Our jeep driver must have had eagle eyes as he also spotted tiny creatures like birds and lizards! We saw a group of monkeys playing in the trees, peacocks, eagles, iguanas and more elephants. But the best part came when we were heading back to the gate, happy with our safari and thinking that it was over – we happened across a family of elephants who had stopped to enjoy a watering hole, drinking and splashing in the cool water. There were a few adults and some younger elephants, and then the most amazing thing happened; a baby elephant appeared alongside them! It was just the cutest thing, he was happily flapping his trunk around in the water, playing. Words can’t really express how happy it made us to see wild elephants, it was definitely a bucket list, once in a lifetime moment. If you want to see some of the videos that we took of these beautiful creatures, head over to our Facebook page here: #/nofixedhome
Sri Lanka’s hill country has been a fabulous part of our trip, but now we are heading down to the South coast for some sun, sea and sand.
C & D xx
Our Top Tips for Ella and Udawalawe
- We stayed at Ella Wildlife Village which was great value at 1928 rupees per night for a double room including one of the nicest and biggest breakfasts we’ve had so far. It was very far outside of Ella, about twenty minutes on a local bus.
- Little Adam’s Peak and Ravana Falls are both free to visit – Little Adam’s Peak is walkable from town, and Ravana Falls is around 15 minutes away on a bus, costing 20 rupees each way
- Little Folly vegetarian restaurant serves amazing food – it’s not the cheapest we’ve been to but the portions are huge and it’s all made fresh by the owners. It cost us 500 rupees for veggie curry and rice.

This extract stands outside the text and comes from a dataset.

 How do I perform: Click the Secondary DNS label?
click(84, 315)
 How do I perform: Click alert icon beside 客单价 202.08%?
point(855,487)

- We stayed at Peacock Villa in Udawalawe – just 1km from the National Park Entrance. We can’t recommend this place enough, the owners were so friendly and helpful and seriously made the best food we’ve had in Sri Lanka. It cost us 1850 rupees for a double room for one night.
- Udawalawe National Park is a must-visit even if you’re on a budget. Trust us, it will be worth it. Cost for two to enter the park was 7000 rupees, plus we paid 4000 for our jeep and driver, and a 1000 rupee tip at the end. If you have more people to share with it ends up cheaper. The best time to visit is 6 – 9am or 3 – 6pm. Personally we’d recommend the morning – smaller queues and beautiful dawn light!
- It’s easy to get there and away – from Ella to Udawalawe was a two-hour journey on two very cheap local buses.